Читаем входные файлы с данными

In [None]:
transactions = pd.read_csv('transactions.csv')
customers_gender = pd.read_csv('customers_gender_train.csv')

Берём расходные транзакции и формируем тестовую выборку

In [None]:
train_transactions = transactions[transactions.amount < 0].copy()
train_transactions['day'] = train_transactions.tr_datetime.apply(lambda dt: dt.split()[0]).astype(int)

In [None]:
test_transactions = \
    pd.DataFrame(columns=set(transactions.customer_id.unique().tolist()).difference(customers_gender.customer_id.unique()),
                 index=train_transactions.mcc_code.unique())
test_transactions = test_transactions.unstack().reset_index().dropna(axis=1)

train_grid = pd.DataFrame(columns=transactions.customer_id.unique(), index=train_transactions.mcc_code.unique())
train_grid = train_grid.unstack().reset_index().dropna(axis=1)

Добавляем признаки, относящиеся к дате.

In [None]:
for tr_table in [train_grid, test_transactions]:
    tr_table.columns = ['customer_id', 'mcc_code']
    tr_table['month_num'] = (train_transactions.day.max() + 15) // 30
    tr_table['year_num'] = (train_transactions.day.max() + 15) // 365

train_transactions['month_num'] = train_transactions.day // 30
train_transactions['year_num'] = train_transactions.day // 365

In [None]:
train_transactions = \
    pd.merge(train_grid,
             train_transactions.groupby(['year_num', 'month_num', 'customer_id', 'mcc_code'])[['amount']].sum().reset_index(),
             how='left').fillna(0)

In [None]:
for month_shift in range(1, 5):
    train_shift = train_transactions.copy()
    train_shift['month_num'] = train_shift['month_num'] + month_shift
    train_shift = train_shift.rename(columns={"amount" : 'amount_{0}'.format(month_shift)})  
    train_shift = train_shift[['year_num', 'month_num', 'customer_id', 'mcc_code', 'amount_{0}'.format(month_shift)]]

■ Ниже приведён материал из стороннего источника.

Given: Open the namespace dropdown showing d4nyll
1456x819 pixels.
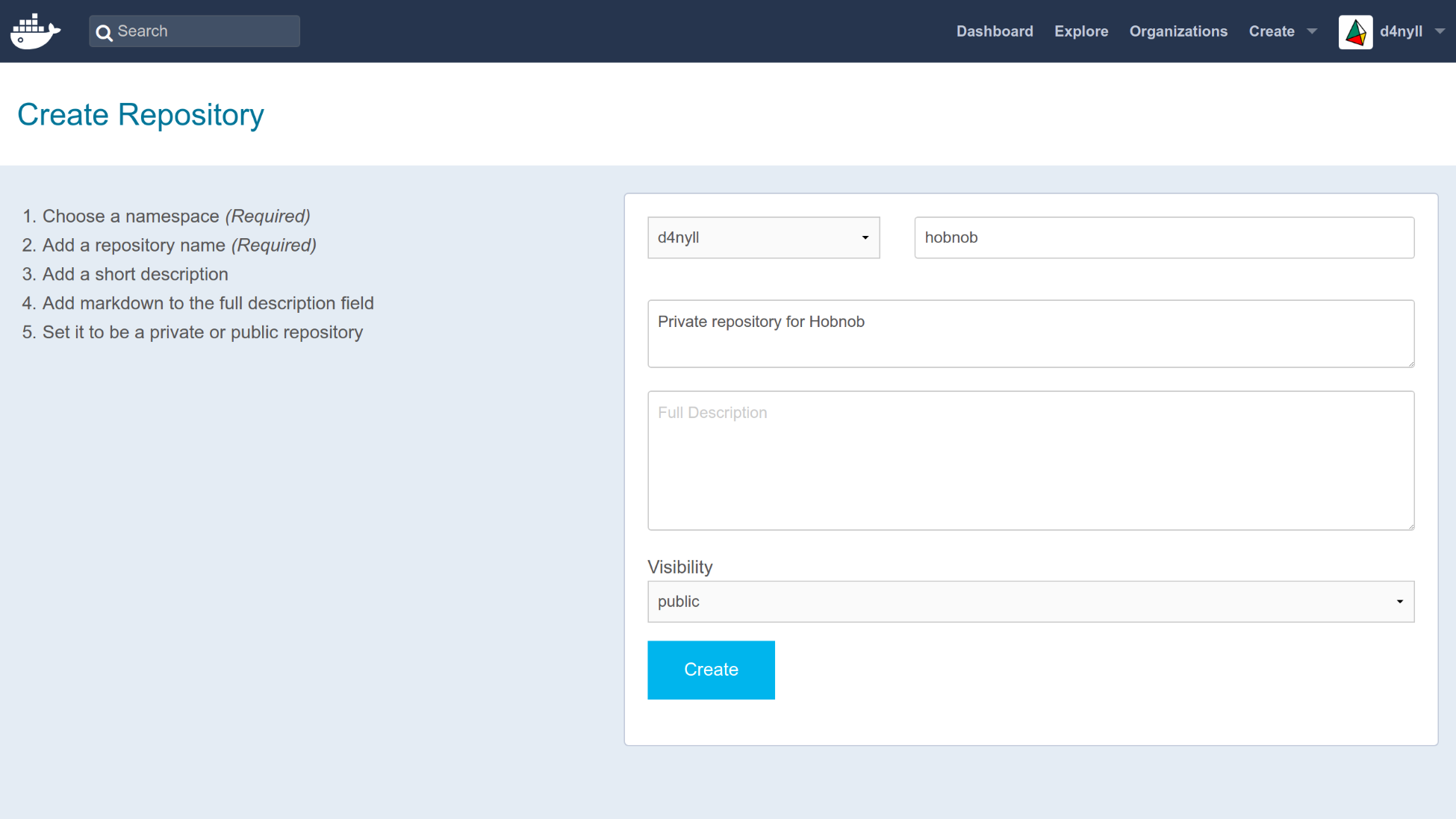Looking at the screenshot, I should click(763, 237).
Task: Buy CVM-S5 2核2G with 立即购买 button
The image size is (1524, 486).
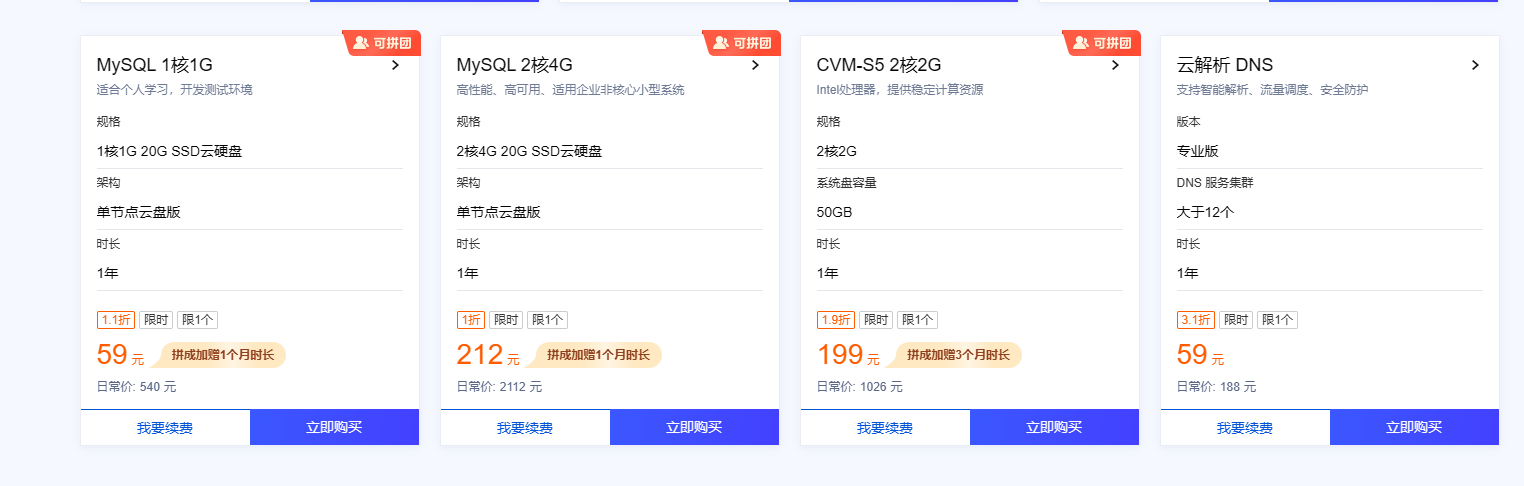Action: click(x=1054, y=427)
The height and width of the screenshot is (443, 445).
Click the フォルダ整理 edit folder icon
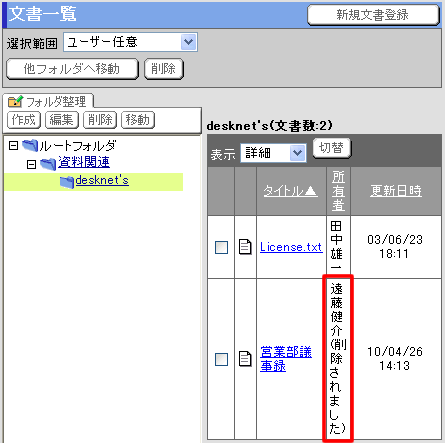pyautogui.click(x=15, y=101)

    train_transactions = pd.merge(train_transactions, train_shift, 
                                  on=['year_num', 'month_num', 'customer_id', 'mcc_code'], how='left').fillna(0)
    test_transactions = pd.merge(test_transactions, train_shift, 
                                 on=['year_num', 'month_num', 'customer_id', 'mcc_code'], how='left').fillna(0)

In [None]:
for shift in range(1, 4):
    train_transactions['diff_{}_{}'.format(shift, shift + 1)] = \
        train_transactions['amount_{}'.format(shift)] - train_transactions['amount_{}'.format(shift + 1)]
    test_transactions['diff_{}_{}'.format(shift, shift + 1)] = \
        test_transactions['amount_{}'.format(shift)] - test_transactions['amount_{}'.format(shift + 1)]    

In [None]:
hasher = FeatureHasher(n_features=100000, input_type='string')
train_sparse = \
    hasher.fit_transform(train_transactions[['year_num', 'month_num', 'customer_id', 'mcc_code']].astype(str).as_matrix())

In [None]:
test_sparse = \
    hasher.transform(test_transactions[['year_num', 'month_num', 'customer_id', 'mcc_code']].astype(str).as_matrix())

In [None]:
train_sparse = sparse.hstack([train_sparse,
                              np.log(np.abs(train_transactions[['amount_1', 'amount_2', 'amount_3', 'amount_3',
                                                                'diff_1_2',  'diff_2_3',  'diff_3_4']]) + 1).as_matrix()
                             ])

test_sparse = sparse.hstack([test_sparse,
                             np.log(np.abs(test_transactions[['amount_1', 'amount_2', 'amount_3', 'amount_3',
                                                              'diff_1_2',  'diff_2_3',  'diff_3_4']]) + 1).as_matrix()
                            ])

Обучаемся на всех данных

In [None]:
shift = 1
clf = LinearRegression()
clf.fit(train_sparse, np.log(-train_transactions['amount'] + shift))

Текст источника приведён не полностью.